Eric Lippert recently blogged about this problem. See his blog post Persistence, Facades and Roslyn's Red-Green Trees. Here's an excerpt:

We actually do the impossible by keeping two parse trees. The "green" tree is immutable, persistent, has no parent references, is built "bottom-up", and every node tracks its width but not its absolute position. When an edit happens we rebuild only the portions of the green tree that were affected by the edit, which is typically about O(log n) of the total parse nodes in the tree.

The "red" tree is an immutable facade that is built around the green tree; it is built "top-down" on demand and thrown away on every edit. It computes parent references by manufacturing them on demand as you descend through the tree from the top. It manufactures absolute positions by computing them from the widths, again, as you descend.


Two thoughts:

  1. Use some sort of tree factory. You could describe the tree using mutable structures, then have a factory that would assemble an immutable tree.
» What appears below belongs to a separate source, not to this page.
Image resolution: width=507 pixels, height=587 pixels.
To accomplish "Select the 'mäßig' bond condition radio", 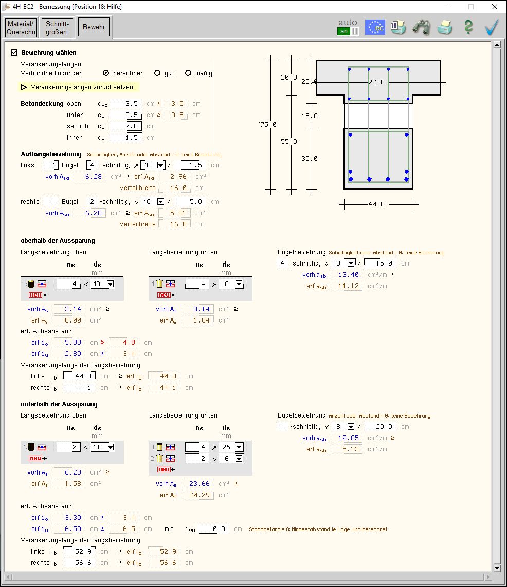I will pos(188,73).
Internally, the factory would have access to the fields of the different nodes and so could rewire internal pointers as necessary, but the produced tree would be immutable.

  2. Build an immutable tree wrapper around a mutable tree. That is, have the tree construction use mutable nodes, but then build a wrapper class that then provides an immutable view of the tree. This is similar to (1), but doesn't have an explicit factory.

Hope this helps!


You've correctly stated your problem as one of chicken and egg. Another way of restating the problem that might shed a solution is that you want to grow a tree (root, trunk, leaves and all - all at once).

Once you accept that the computer can only process things step by step, a series of possible solution emerges:

  1. Have a look at how Clojure creates immutable data structures. In Clojure's case, each operation on a tree (such as adding a node) returns a new tree.

  2. Make tree creation atomic. You can create a special format and then deserialize the tree. Since all serialization methods are internal, you do not have to expose any mutable methods.

  3. Just before the factory returns a constructed tree, lock it down with a flag first. This is an analog of atomic operation.

  4. Use package level methods to construct the tree. This way the mutation methods on nodes couldn't be accessed by external packages.

  5. Create nodes on the fly when they are accessed. This means your internal tree representation can never be changed, since changing the nodes have no effect on your tree structure.